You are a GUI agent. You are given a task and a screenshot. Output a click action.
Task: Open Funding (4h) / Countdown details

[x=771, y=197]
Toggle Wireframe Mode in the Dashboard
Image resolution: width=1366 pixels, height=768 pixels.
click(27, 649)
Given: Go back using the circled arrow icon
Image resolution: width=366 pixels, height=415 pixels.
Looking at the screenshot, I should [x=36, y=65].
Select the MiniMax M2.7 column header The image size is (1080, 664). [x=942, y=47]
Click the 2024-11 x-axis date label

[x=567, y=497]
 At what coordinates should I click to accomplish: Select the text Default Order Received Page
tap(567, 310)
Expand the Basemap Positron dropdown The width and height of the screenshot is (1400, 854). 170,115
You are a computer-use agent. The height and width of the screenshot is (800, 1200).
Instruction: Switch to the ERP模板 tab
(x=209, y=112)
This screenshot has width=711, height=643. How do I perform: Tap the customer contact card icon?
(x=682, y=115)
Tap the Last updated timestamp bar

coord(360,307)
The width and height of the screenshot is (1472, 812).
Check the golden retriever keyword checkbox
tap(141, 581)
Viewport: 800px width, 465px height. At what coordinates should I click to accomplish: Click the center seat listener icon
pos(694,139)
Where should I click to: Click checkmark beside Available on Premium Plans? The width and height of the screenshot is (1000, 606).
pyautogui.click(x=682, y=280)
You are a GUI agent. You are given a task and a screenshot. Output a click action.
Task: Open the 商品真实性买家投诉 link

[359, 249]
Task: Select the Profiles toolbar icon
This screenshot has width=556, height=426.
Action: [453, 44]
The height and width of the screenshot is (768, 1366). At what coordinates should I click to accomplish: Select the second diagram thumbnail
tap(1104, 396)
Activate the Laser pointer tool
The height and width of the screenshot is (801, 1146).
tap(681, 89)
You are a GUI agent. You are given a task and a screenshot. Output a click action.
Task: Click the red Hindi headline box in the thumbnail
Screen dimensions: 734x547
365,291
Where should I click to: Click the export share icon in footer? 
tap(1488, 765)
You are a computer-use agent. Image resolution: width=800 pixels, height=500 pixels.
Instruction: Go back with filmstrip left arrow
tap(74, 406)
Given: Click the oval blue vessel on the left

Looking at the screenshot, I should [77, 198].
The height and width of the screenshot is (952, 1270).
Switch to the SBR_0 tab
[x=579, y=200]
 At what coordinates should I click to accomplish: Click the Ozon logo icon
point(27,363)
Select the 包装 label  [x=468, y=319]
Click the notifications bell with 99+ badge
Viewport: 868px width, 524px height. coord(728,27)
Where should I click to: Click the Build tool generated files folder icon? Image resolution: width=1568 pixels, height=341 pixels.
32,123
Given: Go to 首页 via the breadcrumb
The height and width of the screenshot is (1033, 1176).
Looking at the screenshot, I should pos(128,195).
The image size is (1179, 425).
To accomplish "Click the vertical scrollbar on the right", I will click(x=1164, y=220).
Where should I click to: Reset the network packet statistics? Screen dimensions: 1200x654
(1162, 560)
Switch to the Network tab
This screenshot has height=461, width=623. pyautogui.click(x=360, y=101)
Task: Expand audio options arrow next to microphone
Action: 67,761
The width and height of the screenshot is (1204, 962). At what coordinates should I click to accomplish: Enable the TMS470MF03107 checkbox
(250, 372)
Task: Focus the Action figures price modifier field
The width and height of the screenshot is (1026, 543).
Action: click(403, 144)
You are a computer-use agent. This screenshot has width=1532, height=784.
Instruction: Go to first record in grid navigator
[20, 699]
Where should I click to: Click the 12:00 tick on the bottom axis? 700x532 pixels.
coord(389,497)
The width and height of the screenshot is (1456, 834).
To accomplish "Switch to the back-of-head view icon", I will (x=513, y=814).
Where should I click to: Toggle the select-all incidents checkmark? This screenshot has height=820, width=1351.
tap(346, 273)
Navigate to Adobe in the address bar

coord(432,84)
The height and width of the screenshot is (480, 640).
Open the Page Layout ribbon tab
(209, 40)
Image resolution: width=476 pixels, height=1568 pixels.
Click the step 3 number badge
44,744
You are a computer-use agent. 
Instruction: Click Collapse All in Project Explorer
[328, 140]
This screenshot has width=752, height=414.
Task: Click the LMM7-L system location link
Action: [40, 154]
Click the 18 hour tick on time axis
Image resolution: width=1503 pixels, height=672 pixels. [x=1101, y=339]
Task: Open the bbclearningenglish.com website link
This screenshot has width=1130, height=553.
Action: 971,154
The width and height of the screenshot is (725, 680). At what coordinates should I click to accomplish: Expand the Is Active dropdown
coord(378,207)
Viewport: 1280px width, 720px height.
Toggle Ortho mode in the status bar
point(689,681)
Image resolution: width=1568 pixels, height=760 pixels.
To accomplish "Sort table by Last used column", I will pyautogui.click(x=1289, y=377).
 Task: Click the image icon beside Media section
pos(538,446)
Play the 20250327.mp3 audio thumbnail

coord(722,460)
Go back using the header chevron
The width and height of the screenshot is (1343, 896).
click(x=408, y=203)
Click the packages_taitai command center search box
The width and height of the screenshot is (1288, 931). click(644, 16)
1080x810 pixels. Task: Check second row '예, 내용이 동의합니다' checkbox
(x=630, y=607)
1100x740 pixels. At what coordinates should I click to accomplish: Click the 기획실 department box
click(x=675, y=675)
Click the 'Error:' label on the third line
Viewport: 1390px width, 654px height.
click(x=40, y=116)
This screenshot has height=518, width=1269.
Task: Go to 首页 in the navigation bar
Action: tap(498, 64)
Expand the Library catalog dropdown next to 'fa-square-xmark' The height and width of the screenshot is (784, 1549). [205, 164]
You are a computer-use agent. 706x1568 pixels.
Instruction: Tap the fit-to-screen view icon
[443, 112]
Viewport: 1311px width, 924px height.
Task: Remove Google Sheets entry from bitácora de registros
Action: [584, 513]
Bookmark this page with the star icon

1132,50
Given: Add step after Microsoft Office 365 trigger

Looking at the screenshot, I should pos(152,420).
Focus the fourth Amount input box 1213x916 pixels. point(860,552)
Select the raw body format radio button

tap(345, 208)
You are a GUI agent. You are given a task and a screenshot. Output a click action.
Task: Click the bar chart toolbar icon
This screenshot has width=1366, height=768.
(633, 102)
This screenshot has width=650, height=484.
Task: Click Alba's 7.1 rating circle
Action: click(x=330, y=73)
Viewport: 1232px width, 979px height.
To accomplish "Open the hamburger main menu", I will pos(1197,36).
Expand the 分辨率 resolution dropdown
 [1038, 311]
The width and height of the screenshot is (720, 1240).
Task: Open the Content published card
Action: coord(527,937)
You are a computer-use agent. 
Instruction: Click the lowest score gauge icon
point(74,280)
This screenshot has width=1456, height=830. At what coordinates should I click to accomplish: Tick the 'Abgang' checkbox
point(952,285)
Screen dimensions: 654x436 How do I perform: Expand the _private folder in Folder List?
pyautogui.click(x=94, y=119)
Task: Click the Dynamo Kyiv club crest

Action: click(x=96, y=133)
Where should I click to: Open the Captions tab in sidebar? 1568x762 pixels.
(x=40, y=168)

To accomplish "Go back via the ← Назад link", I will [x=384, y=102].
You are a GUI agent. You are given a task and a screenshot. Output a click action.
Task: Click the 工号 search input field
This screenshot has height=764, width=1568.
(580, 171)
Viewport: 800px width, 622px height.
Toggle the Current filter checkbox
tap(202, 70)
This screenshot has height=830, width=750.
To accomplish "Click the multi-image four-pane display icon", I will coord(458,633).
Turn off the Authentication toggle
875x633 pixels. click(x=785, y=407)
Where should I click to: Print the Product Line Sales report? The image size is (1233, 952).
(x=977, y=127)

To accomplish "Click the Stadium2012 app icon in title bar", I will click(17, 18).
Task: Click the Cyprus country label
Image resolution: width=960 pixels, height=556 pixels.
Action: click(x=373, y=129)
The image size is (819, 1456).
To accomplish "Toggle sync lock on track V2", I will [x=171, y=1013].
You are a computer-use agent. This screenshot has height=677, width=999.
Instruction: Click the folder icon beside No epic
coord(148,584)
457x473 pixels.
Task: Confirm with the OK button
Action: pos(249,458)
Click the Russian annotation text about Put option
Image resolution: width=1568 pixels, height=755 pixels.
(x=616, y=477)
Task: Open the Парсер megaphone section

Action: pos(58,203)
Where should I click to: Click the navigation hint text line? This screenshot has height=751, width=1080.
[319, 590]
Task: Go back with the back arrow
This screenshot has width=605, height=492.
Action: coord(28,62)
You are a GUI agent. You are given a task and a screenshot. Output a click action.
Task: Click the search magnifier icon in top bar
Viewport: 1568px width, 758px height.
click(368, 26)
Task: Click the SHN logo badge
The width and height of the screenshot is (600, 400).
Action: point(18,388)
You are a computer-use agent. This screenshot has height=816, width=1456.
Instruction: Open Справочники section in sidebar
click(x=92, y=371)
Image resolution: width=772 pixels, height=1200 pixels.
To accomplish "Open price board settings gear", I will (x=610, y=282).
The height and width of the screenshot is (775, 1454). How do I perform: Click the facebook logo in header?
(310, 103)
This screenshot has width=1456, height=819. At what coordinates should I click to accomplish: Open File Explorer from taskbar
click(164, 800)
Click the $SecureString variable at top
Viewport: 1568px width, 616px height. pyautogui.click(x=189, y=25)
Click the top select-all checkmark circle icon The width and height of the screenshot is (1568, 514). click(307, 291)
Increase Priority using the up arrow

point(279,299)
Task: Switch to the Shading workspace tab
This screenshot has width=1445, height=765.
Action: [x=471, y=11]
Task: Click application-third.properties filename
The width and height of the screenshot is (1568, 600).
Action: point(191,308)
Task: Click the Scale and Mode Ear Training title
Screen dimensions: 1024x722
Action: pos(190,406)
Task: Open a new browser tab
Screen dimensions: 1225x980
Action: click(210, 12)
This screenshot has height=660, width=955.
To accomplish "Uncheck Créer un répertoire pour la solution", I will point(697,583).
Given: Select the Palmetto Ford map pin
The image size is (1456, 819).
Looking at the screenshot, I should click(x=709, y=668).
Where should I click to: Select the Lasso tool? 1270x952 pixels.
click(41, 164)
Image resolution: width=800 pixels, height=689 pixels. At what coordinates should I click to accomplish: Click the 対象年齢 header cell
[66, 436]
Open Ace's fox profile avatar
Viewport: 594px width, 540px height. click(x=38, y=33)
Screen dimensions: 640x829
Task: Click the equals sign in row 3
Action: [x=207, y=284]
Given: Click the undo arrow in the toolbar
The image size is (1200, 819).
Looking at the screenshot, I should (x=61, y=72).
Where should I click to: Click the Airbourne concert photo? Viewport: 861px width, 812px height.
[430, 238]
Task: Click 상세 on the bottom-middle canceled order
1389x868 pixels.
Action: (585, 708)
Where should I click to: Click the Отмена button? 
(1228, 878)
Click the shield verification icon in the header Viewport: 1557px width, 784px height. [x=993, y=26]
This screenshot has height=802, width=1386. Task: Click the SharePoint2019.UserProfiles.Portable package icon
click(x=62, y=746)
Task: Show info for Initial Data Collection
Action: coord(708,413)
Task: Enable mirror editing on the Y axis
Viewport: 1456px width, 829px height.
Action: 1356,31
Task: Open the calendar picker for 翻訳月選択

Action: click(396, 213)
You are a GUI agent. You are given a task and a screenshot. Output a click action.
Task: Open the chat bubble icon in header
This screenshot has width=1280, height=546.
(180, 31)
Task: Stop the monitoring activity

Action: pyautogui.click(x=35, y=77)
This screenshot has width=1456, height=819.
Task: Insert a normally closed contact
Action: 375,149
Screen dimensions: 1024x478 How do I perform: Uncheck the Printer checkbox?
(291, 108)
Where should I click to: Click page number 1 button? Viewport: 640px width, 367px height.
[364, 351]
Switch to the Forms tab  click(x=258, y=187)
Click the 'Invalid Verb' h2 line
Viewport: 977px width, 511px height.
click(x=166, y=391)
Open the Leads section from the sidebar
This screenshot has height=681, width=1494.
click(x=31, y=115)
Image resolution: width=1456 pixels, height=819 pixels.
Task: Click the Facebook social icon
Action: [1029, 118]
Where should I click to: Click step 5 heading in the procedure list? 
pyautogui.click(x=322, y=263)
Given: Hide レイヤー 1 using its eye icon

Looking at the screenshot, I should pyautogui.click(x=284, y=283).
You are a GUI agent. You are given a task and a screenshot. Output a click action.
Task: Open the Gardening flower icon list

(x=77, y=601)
□ □ □ □ □
What this task involves: Lay out every line of the material above as a numbered list, from the line containing "Task: Open a new browser tab" down to the line containing "click(x=166, y=391)", with both of those lines included and blank lines left out.

Worked solution:
1. Task: Open a new browser tab
2. Screen dimensions: 1225x980
3. Action: click(210, 12)
4. This screenshot has height=660, width=955.
5. To accomplish "Uncheck Créer un répertoire pour la solution", I will point(697,583).
6. Given: Select the Palmetto Ford map pin
7. The image size is (1456, 819).
8. Looking at the screenshot, I should click(x=709, y=668).
9. Where should I click to: Select the Lasso tool? 1270x952 pixels.
10. click(41, 164)
11. Image resolution: width=800 pixels, height=689 pixels. At what coordinates should I click to accomplish: Click the 対象年齢 header cell
12. [66, 436]
13. Open Ace's fox profile avatar
14. Viewport: 594px width, 540px height. click(x=38, y=33)
15. Screen dimensions: 640x829
16. Task: Click the equals sign in row 3
17. Action: [x=207, y=284]
18. Given: Click the undo arrow in the toolbar
19. The image size is (1200, 819).
20. Looking at the screenshot, I should (x=61, y=72).
21. Where should I click to: Click the Airbourne concert photo? Viewport: 861px width, 812px height.
22. [430, 238]
23. Task: Click 상세 on the bottom-middle canceled order
24. 1389x868 pixels.
25. Action: (585, 708)
26. Where should I click to: Click the Отмена button? 
27. (1228, 878)
28. Click the shield verification icon in the header Viewport: 1557px width, 784px height. [x=993, y=26]
29. This screenshot has height=802, width=1386. Task: Click the SharePoint2019.UserProfiles.Portable package icon
30. click(x=62, y=746)
31. Task: Show info for Initial Data Collection
32. Action: coord(708,413)
33. Task: Enable mirror editing on the Y axis
34. Viewport: 1456px width, 829px height.
35. Action: 1356,31
36. Task: Open the calendar picker for 翻訳月選択
37. Action: click(396, 213)
38. You are a GUI agent. You are given a task and a screenshot. Output a click action.
39. Task: Open the chat bubble icon in header
40. This screenshot has width=1280, height=546.
41. (180, 31)
42. Task: Stop the monitoring activity
43. Action: pyautogui.click(x=35, y=77)
44. This screenshot has width=1456, height=819.
45. Task: Insert a normally closed contact
46. Action: 375,149
47. Screen dimensions: 1024x478 How do I perform: Uncheck the Printer checkbox?
48. (291, 108)
49. Where should I click to: Click page number 1 button? Viewport: 640px width, 367px height.
50. [364, 351]
51. Switch to the Forms tab  click(x=258, y=187)
52. Click the 'Invalid Verb' h2 line
53. Viewport: 977px width, 511px height.
54. click(x=166, y=391)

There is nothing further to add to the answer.